Abstract
Acute myeloid leukemia (AML) is a genetically heterogeneous disease. The rise of next-generation-sequencing (NGS) and its incorporation in the clinical routine has unveiled numerous recurrently altered genes in AML biology, a minority of which are also actionable via targeted drugs. Alterations of the isocitrate dehydrogenase 1 (IDH1) are recurrent events in AML occurring in approximately 8% of patients. These mutations impair normal cellular metabolism leading to an accumulation of the oncometabolite 2-hydroxyglutarate (2-HG), affecting epigenetic regulation and cellular differentiation. Ivosidenib is a selective oral inhibitor of mutant IDH1, reducing the abnormal accumulation of 2-HG and has been approved by the FDA or AML both in the upfront and relapsed/refractory setting. Recent clinical trials suggest improved outcomes for ivosidenib-based combination therapies compared to non-ivosidenib-based combinations in IDH1-mutated AML patients ineligible for intensive treatment. Hence, identifying all IDH1-mutated cases is prognostically relevant.
Deep Learning (DL) has been demonstrated to uncover genotype-phenotype links in bone marrow cytomorphology. Pre-treatment samples from initial diagnosis were selected retrospectively from AML patients treated at University Hospital Dresden, Germany. May-Gruenwald-Giemsa stained bone marrow smears (BMS) were digitized to generate whole slide images (WSIs) of 86 AML patients with alterations of IDH1 and 60 AML patients with IDH1 wildtype as confirmed by NGS. 40 tiles at 1263*1263 pixels were selected from each WSI. The resulting 5840 images were allocated to training and test set at an 80:20 ratio, ensuring that no individual patient contributed images to both sets.
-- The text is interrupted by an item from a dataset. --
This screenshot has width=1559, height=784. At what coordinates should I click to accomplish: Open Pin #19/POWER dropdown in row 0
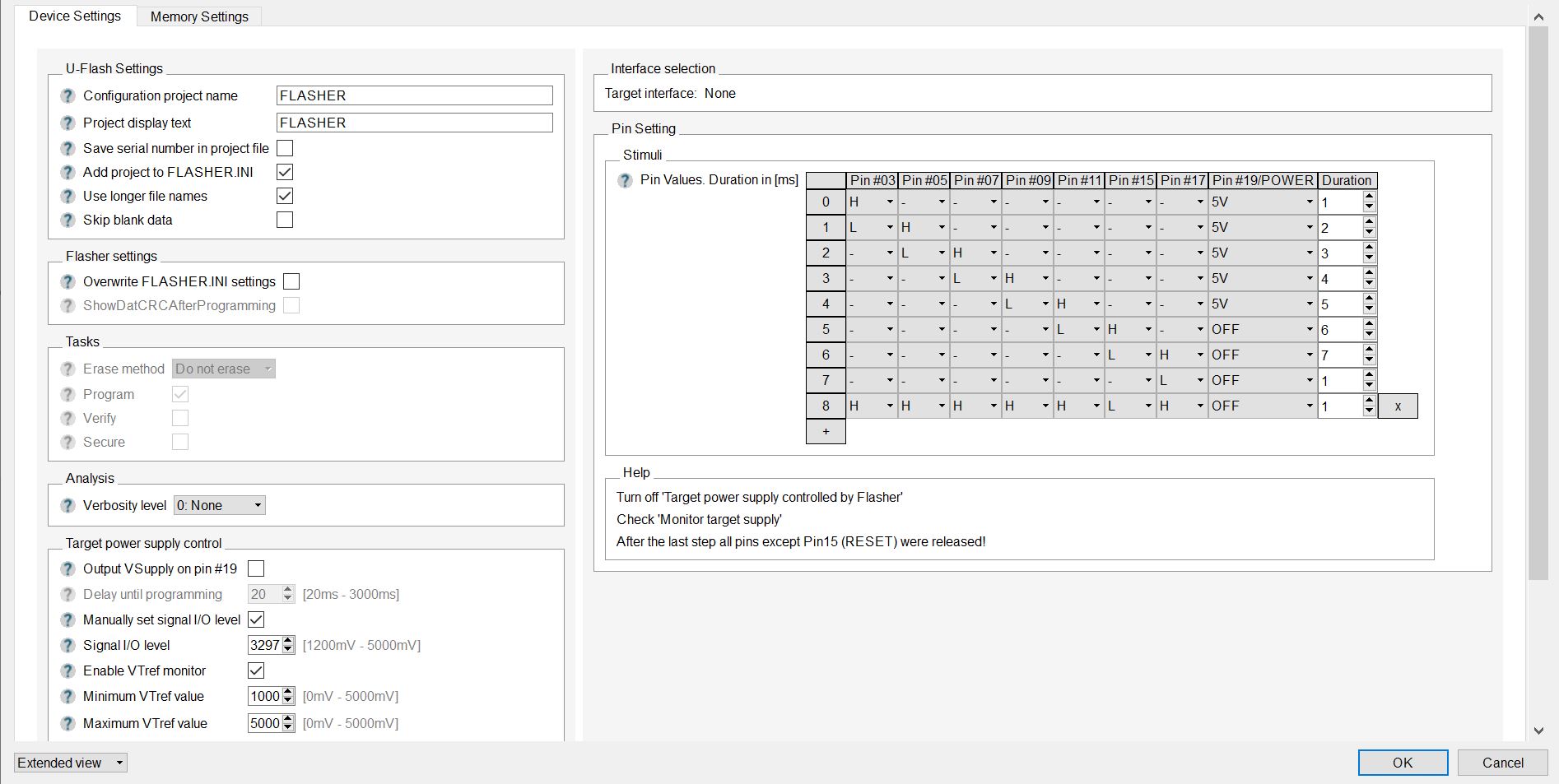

We evaluated eight state-of-the-art convolutional neural networks (Resnet, Resnext, Shufflenet, Squeezenet, Densenet, Efficientnet, Regnet, and Convnext), performing a hyperparameter search for each network. Tile extraction, model training, and testing was performed at the Center for Information Services and High Performance Computing (ZIH), Dresden University of Technology with eight NVIDIA A100-SXM4 tensor core graphical processing units. All models were evaluated on a held-out patient-level test set. For the binary classification of image-based IDH1 mutation status prediction, we observed an area-under-the-receiver-operating-characteristic (AUROC) ranging from 0.731 to 0.788 with a corresponding accuracy ranging from 0.728 to 0.774 and an F1-score ranging from 0.676 to 0.741.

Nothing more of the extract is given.